Вопрос первый: будут ли армии сражаться за императора против родины? В двадцати трех случаях ответы были отрицательные, в пятнадцати случаях неопределенные. Только генерал фон дер Шуленбург, начальник штаба кронпринца, дал положительный ответ. Второй вопрос: согласятся ли войска, чтобы их использовали для подавления подрывной деятельности большевиков? Двенадцать командующих ответили положительно, девятнадцать не смогли дать ответа и восемь ответили отрицательно. Результаты сообщили императору. Что бы сказал Вальдерзе, узнай он, что встал вопрос о солдатском неповиновении? Но Гронер понимал, что на карту поставлено больше чем просто существование монархии. Он думал о Германии и германской армии. На историческом совете 9 ноября Шуленбург опять настаивал на боевых действиях, но Гинденбург не поддержал его. Когда заговорили о внушающей опасение атмосфере в войсках, император напомнил о солдатской присяге на верность. Вот тогда-то Гронер и заявил императору, что в нынешних обстоятельствах это не более чем фикция.

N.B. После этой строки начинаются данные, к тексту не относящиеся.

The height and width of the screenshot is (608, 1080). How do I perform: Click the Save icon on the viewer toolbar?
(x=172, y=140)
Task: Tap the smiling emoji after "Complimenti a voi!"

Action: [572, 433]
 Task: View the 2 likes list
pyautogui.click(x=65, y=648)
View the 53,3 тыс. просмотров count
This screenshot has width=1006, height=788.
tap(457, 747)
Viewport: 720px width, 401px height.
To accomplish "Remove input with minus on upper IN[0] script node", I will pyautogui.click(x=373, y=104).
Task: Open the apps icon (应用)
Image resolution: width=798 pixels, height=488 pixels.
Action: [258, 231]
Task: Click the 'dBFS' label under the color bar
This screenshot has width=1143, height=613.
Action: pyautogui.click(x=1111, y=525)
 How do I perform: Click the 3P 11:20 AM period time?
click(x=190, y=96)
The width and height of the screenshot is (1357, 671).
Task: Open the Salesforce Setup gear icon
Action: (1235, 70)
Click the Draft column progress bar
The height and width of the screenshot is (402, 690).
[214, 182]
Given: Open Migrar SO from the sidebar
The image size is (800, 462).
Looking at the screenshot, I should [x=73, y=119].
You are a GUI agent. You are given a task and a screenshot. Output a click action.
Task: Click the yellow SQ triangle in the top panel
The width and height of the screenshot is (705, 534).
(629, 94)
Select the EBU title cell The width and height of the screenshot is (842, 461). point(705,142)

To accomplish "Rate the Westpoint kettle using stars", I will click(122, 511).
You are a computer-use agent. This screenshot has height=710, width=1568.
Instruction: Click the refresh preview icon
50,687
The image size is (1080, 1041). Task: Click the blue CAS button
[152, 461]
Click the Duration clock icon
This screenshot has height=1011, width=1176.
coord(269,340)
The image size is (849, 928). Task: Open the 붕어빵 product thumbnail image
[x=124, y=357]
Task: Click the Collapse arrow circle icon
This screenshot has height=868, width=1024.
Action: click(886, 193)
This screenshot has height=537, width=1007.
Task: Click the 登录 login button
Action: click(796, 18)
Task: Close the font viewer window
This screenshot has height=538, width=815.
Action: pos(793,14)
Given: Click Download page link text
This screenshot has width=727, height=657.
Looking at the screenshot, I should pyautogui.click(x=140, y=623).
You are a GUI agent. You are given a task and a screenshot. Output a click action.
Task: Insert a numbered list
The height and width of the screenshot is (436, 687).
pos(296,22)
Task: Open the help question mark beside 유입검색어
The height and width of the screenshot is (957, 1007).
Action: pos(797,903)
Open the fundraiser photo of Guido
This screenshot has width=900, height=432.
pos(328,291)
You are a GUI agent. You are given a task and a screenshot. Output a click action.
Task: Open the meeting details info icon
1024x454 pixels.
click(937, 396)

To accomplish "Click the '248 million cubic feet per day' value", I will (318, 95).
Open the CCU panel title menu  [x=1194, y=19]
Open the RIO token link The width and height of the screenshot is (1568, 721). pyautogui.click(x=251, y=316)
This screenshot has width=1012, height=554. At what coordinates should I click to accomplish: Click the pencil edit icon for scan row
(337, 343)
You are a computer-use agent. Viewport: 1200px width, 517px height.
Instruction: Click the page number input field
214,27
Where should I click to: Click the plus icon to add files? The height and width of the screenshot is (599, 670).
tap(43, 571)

Этими словами он разрушил Пруссию и растоптал прусскую армию. Однако Генеральный штаб не только выстоял, но продолжил свою деятельность. Когда депутат от социал-демократической партии Шейдеман провозгласил в Берлине республику, Генеральный штаб продолжал, словно скала, стоять под руководством таких исполинов, как начальник штаба и генерал-квартирмейстер. Гинденбург твердо придерживался политики отказа от участия в переговорах. Единственным офицером, входившим в делегацию на мирных переговорах, был бывший военный атташе в Париже генерал фон Винтерфельд. Руководитель делегации Эрцбергер, сообразительный, схватывающий все на лету, утверждал, что союзники предпочтут вести переговоры с гражданскими лицами. Этим он оказал Генеральному штабу большую услугу. Оказал ли он услугу государству – уже другой вопрос.
Совершенно ясно, что для штабных офицеров известие об отречении императора в первый момент стало сродни смертельному удару. Сект, являвшийся средоточием всех надежд, узнал об этом в поезде, который вез его из Константинополя домой. Это известие вызвало у бесстрастного, сдержанного человека, каким являлся Сект, слезы. Армия потеряла «королевский щит». С этого момента люди подобные Секту стали подыскивать новый символ и новые атрибуты, чтобы поддержать государство, опорой которого, по мнению офицеров, должны были быть порядок и власть. Вот почему позже генерал фон Рабенау, один из ближайших сотрудников Секта, назвал ноябрьские события «мерзким ноябрьским восстанием»: оно разрушило эти опоры.